Opinion
January 23, 1978
Appeal by defendant (1) from a judgment of the Supreme Court, Queens County, rendered May 6, 1975, convicting him of robbery in the first degree, upon a jury verdict, and imposing sentence (Indictment No. 3456/73), and (2) as limited by his brief, from a sentence of the same court, imposed May 16, 1975 (Indictment No. 1307/74). Judgment rendered May 6, 1975 reversed, on the law and the facts, and new trial ordered. Sentence imposed May 16, 1975 reversed, on the law, and action remanded to the Criminal Term for resentencing in accordance with the provisions of section 70.00 (subd 3, par [b]) of the Penal Law. As in People v Gorham ( 60 A.D.2d 892), the totality of the circumstances in this case did not establish, by clear and convincing evidence, that there was an independent basis for the complaining witness' in-court identification of the appellant (see United States v Wade, 388 U.S. 218; Stovall v Denno, 388 U.S. 293; Neil v Biggers, 409 U.S. 188, 199-200; cf. Simmons v United States, 390 U.S. 377). Moreover, some of the prosecutor's comments during his summation, to the effect that acquittal would be a mockery and travesty of justice, were gratuitous and might have unduly prejudiced the jury (see People v Garcia, 40 A.D.2d 983).
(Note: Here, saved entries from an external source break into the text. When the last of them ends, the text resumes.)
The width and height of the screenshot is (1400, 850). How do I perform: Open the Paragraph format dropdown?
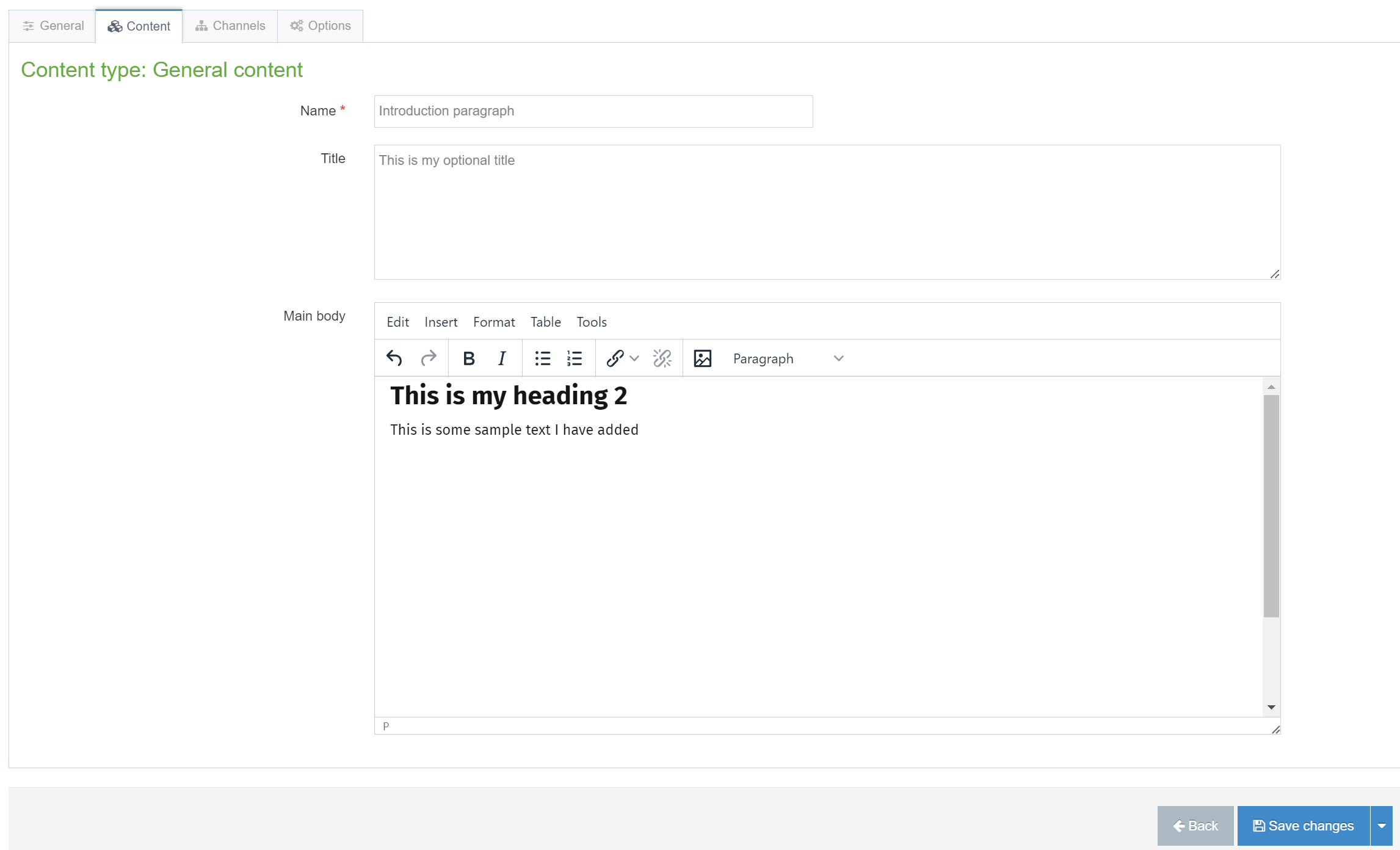pos(788,358)
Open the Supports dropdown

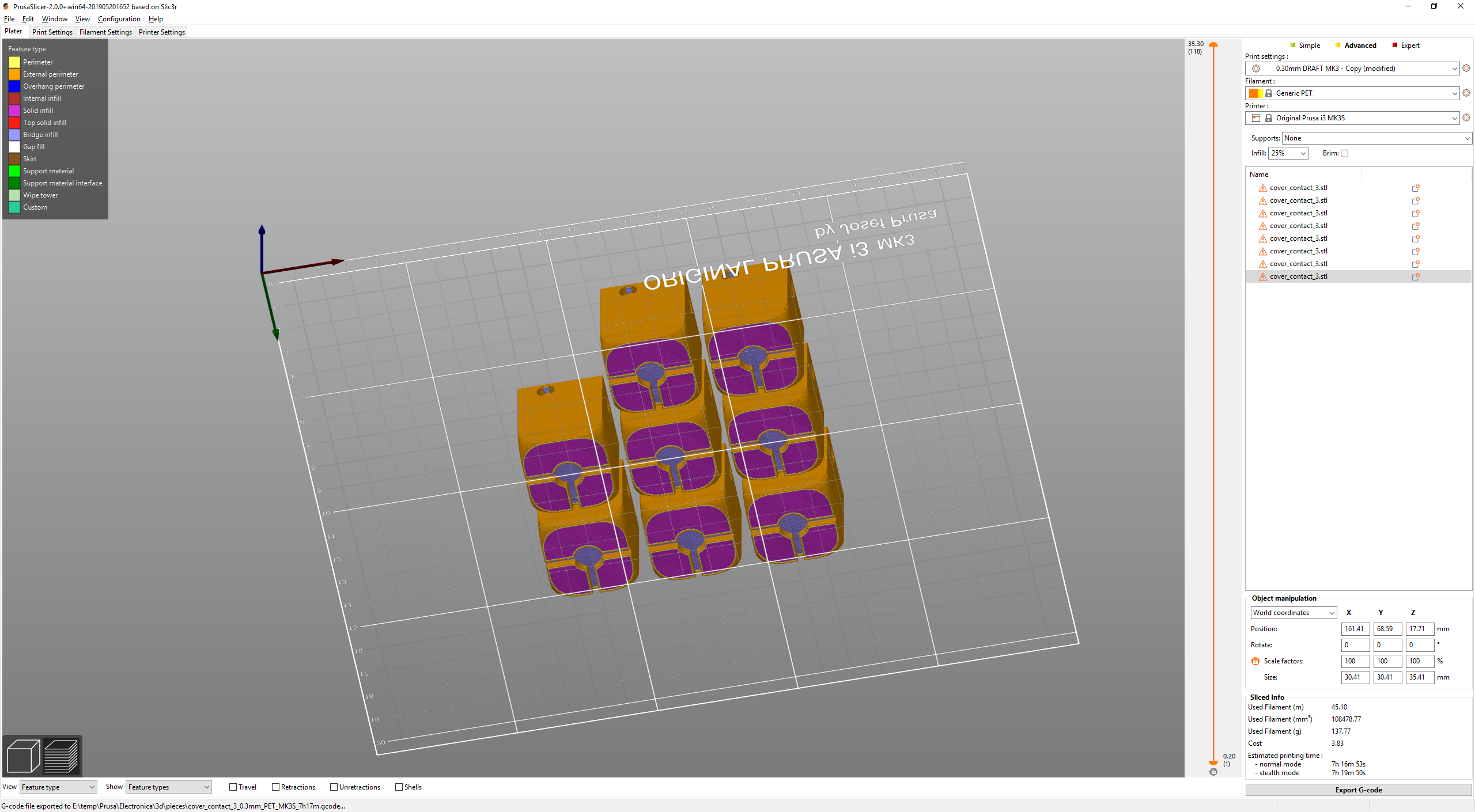click(1376, 138)
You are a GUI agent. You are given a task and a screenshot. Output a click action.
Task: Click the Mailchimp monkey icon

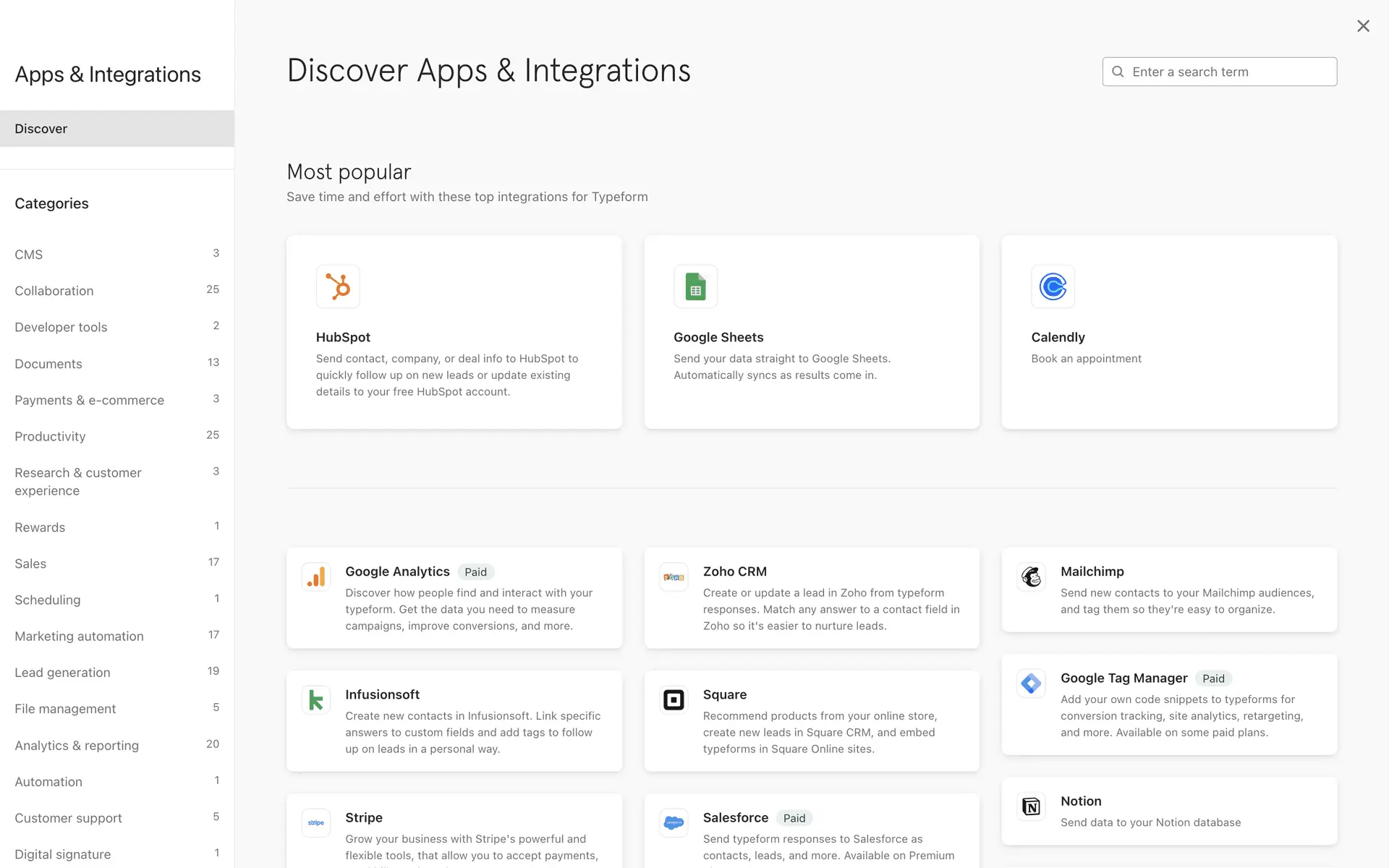tap(1031, 577)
Unlike the situation involving the co-defendant Gorham (see People v Gorham, 60 A.D.2d 892), the appellant was seen clearly by the People's witness, Ralph Pryce, for at least several seconds, face-to-face and in broad daylight, while the appellant reached into his overcoat, drew a revolver and ordered the witness to hand over the package containing the company payroll. On these facts, I believe that the record contains clear and convincing evidence of an independent basis for the in-court identification of the appellant and that the suppression of such testimony is unwarranted. The jury having credited this testimony, the judgment of conviction should be affirmed.